Data to process: Begin
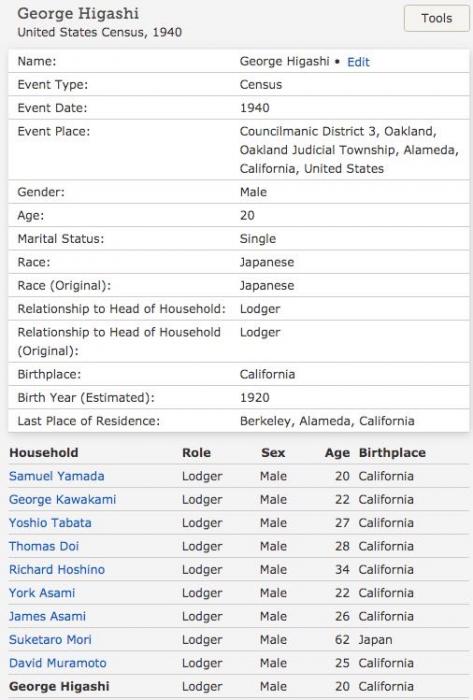Open Richard Hoshino's record
473x700 pixels.
[x=57, y=570]
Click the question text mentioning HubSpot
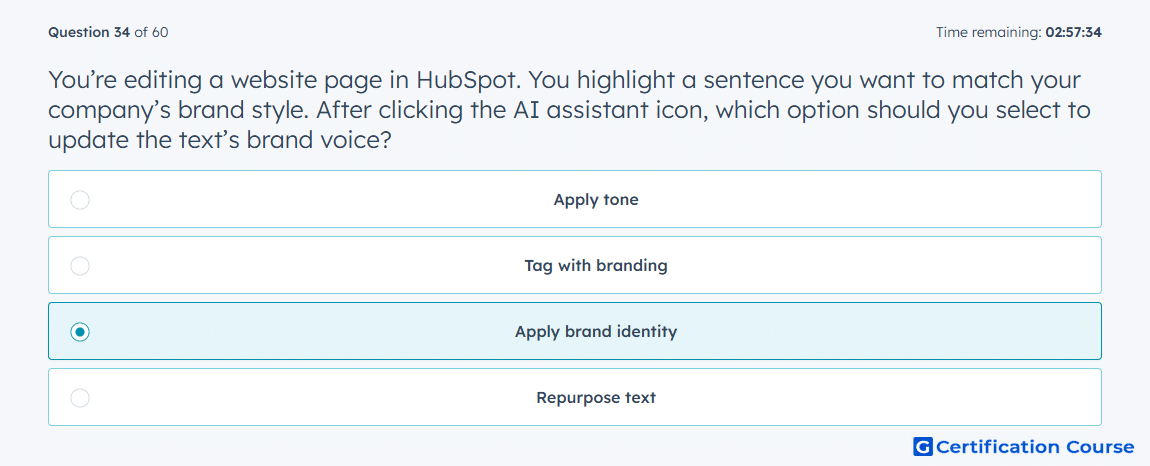The image size is (1150, 466). [565, 81]
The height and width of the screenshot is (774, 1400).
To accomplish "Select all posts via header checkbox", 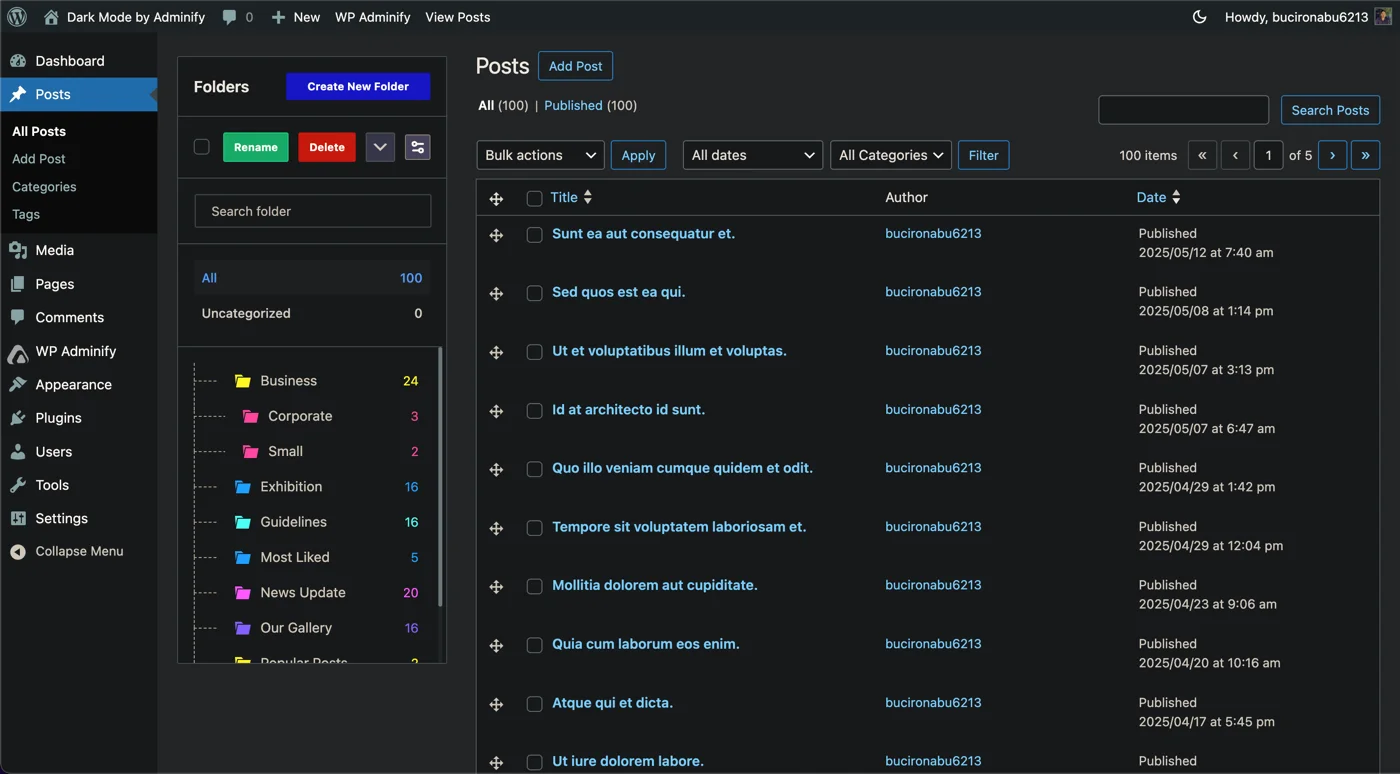I will (534, 198).
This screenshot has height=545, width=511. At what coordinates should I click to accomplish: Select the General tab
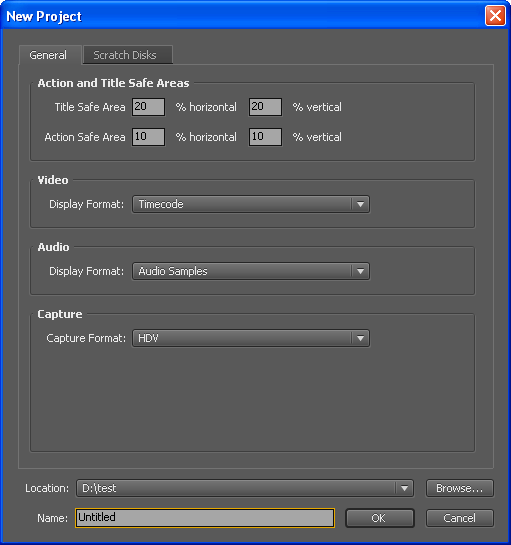[50, 55]
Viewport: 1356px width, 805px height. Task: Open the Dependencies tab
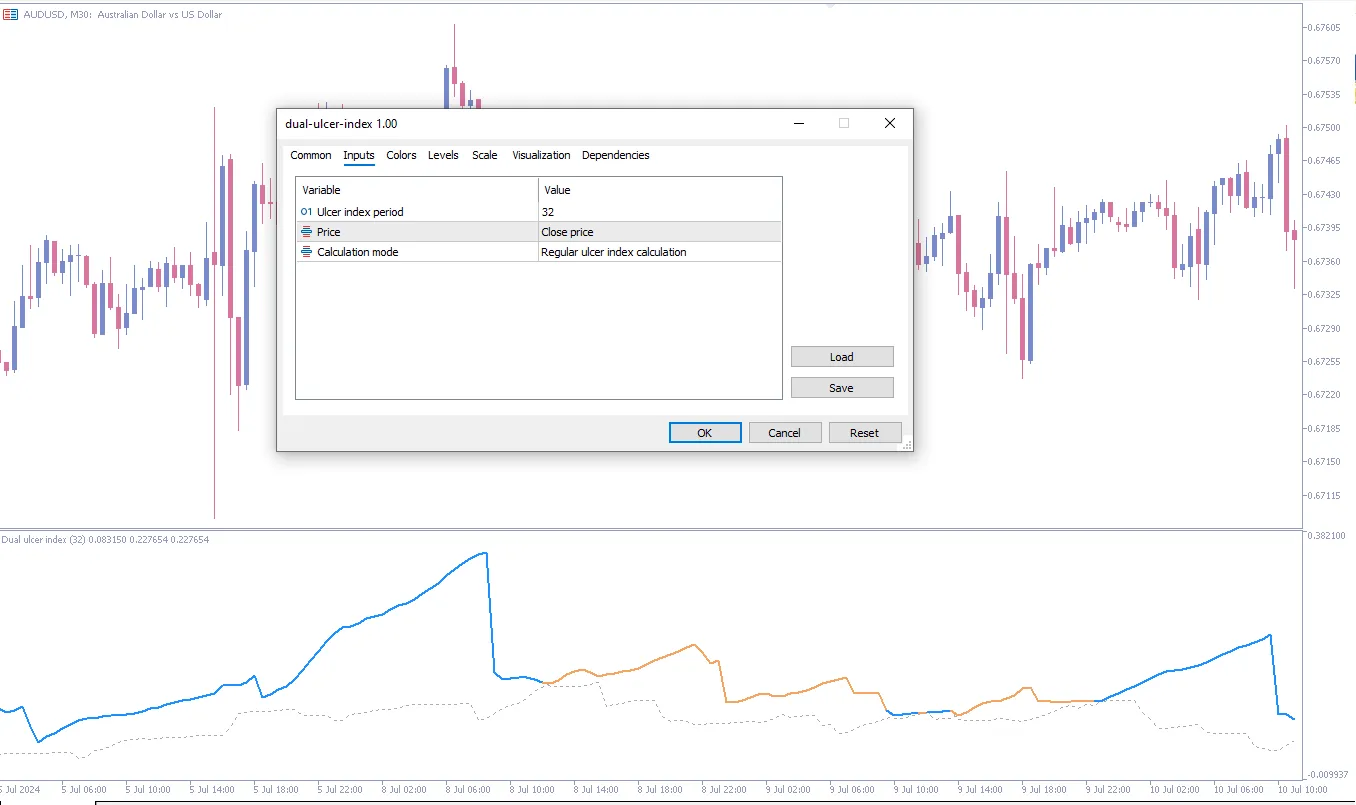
Data to process: End
Each line from the line containing "This screenshot has" through the final line of the data above must be retyped exactly; nothing else, and no pictures, may appear.

This screenshot has height=545, width=511. At what coordinates should I click to accomplish: Select the General tab
[50, 55]
Viewport: 1356px width, 805px height. Task: Open the Dependencies tab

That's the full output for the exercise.